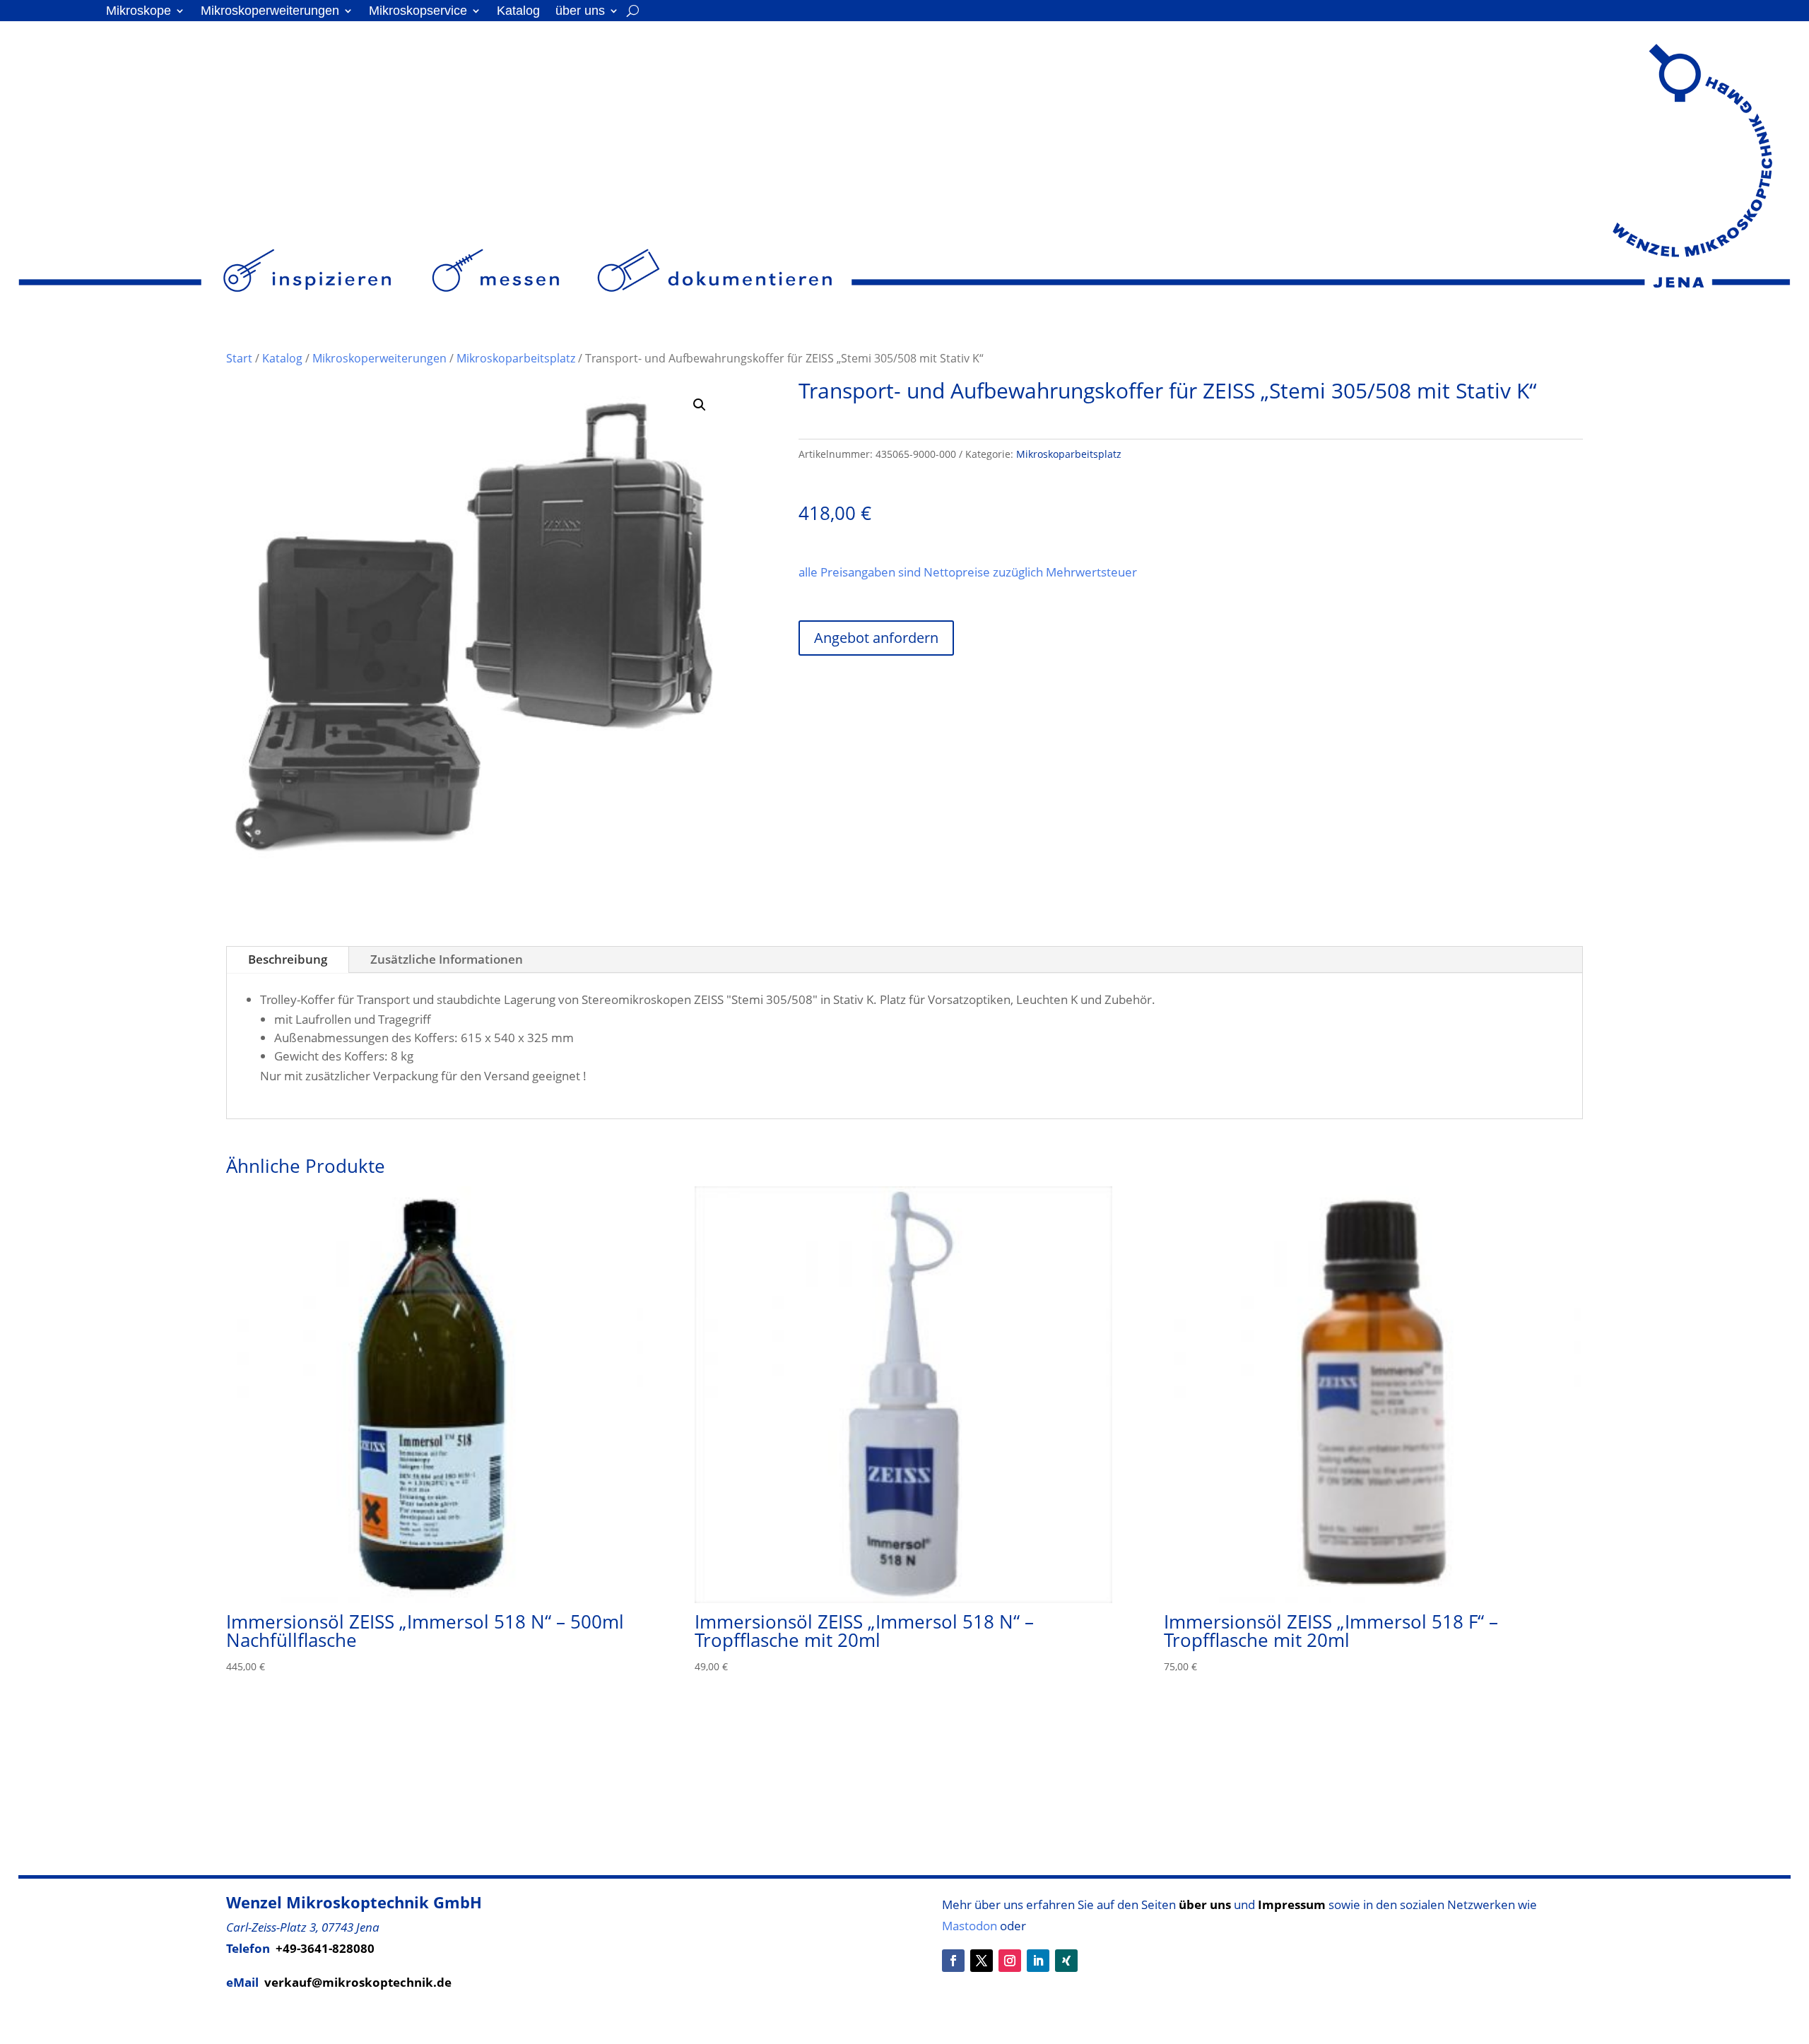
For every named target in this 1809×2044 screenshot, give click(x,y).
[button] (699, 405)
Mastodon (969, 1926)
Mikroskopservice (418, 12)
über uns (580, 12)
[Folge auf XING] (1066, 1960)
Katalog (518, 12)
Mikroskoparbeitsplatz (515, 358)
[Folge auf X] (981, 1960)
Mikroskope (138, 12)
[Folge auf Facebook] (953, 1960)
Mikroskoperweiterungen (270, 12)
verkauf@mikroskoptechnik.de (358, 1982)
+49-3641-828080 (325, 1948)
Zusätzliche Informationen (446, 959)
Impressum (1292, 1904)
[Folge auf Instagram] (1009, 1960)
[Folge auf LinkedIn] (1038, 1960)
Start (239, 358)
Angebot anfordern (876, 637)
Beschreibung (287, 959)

[TO DO] Print the listing again exactly as it appears, except for the pictures, which stay out.

[EXERCISE ANSWER]
For every named target in this 1809×2044 screenshot, give click(x,y).
[button] (699, 405)
Mastodon (969, 1926)
Mikroskopservice (418, 12)
über uns (580, 12)
[Folge auf XING] (1066, 1960)
Katalog (518, 12)
Mikroskoparbeitsplatz (515, 358)
[Folge auf X] (981, 1960)
Mikroskope (138, 12)
[Folge auf Facebook] (953, 1960)
Mikroskoperweiterungen (270, 12)
verkauf@mikroskoptechnik.de (358, 1982)
+49-3641-828080 (325, 1948)
Zusätzliche Informationen (446, 959)
Impressum (1292, 1904)
[Folge auf Instagram] (1009, 1960)
[Folge auf LinkedIn] (1038, 1960)
Start (239, 358)
Angebot anfordern (876, 637)
Beschreibung (287, 959)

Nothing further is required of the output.